DOCUMENTPASSAGE ->
########
We kunnen ons er natuurlijk achter verschuilen, dat Geert niet echt in de regering zit, maar dan geloof je in een marionettentheater waarschijnlijk ook dat de poppen zichzelf bewegen, omdat de marionettenspeler niet zelf tussen zijn poppen op het toneel staat.
Het zal wel extra asfalt worden, als we van de files af willen komen.

 


 

Het blijft sukkelen
met het Stadshart. Eind september, tijdens een discussieavond in de bibliotheek, werd duidelijk dat Unibail Rodamco er niet aan denkt de huren in het Stadshart te verlagen, want: “De huren zijn goed, maar de omzet van de winkeliers is te laag”. Zo kun je er natuurlijk ook tegen aankijken. Maar om te tonen dat zijn hart toch op de goede plaats zit, merkte  directeur Clé van Beurden van Unibail Rodamco verder op: “Daar moeten we aan werken, maar dat kunnen we niet alleen doen. Daar hebben we de hulp van de gemeente bij nodig. Zorg dat we dat kunnen doen, wethouder.”
########
OPDRACHT -> Werk de documentpassage bij door het deel dat begint met "We kunnen ons" en doorloopt tot en met "af willen komen." opnieuw te geven, waarbij "marionettentheater" wordt vervangen door "poppenkast".

Vermeldingen voor het opzoeken van getoonde items:
########
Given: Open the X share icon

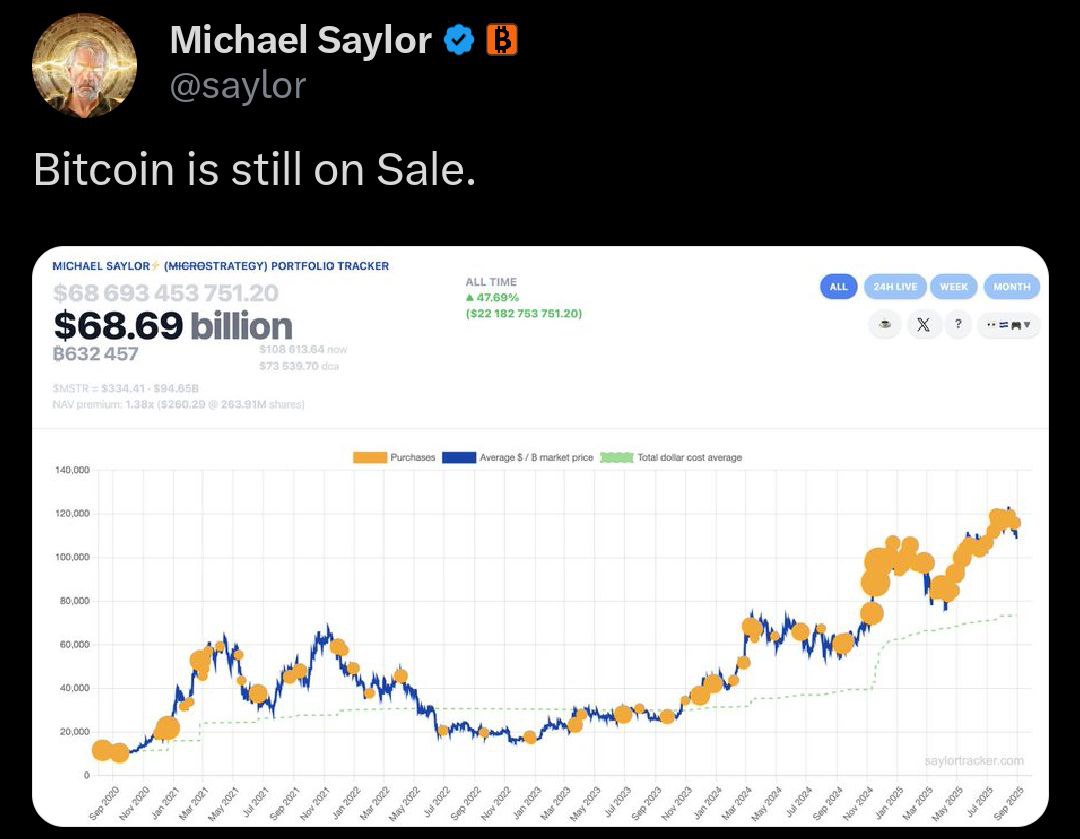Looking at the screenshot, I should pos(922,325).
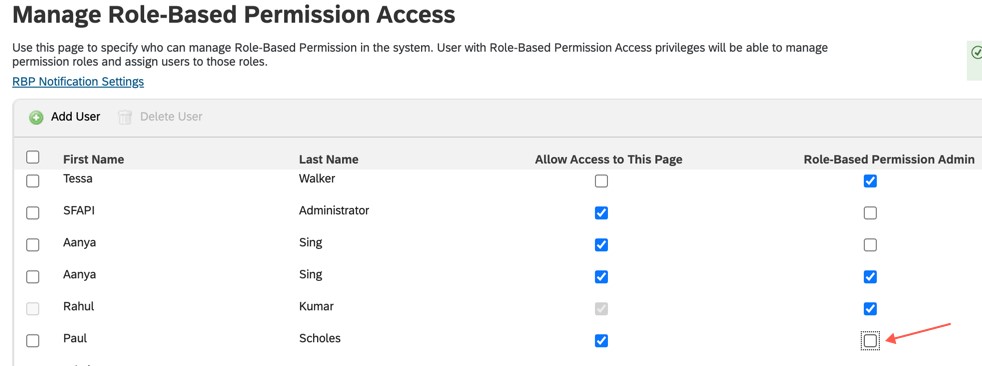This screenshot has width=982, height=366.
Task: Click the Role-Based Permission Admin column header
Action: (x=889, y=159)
########
UITWERKING ->
We kunnen ons er natuurlijk achter verschuilen, dat Geert niet echt in de regering zit, maar dan geloof je in een poppenkast waarschijnlijk ook dat de poppen zichzelf bewegen, omdat de marionettenspeler niet zelf tussen zijn poppen op het toneel staat.
Het zal wel extra asfalt worden, als we van de files af willen komen.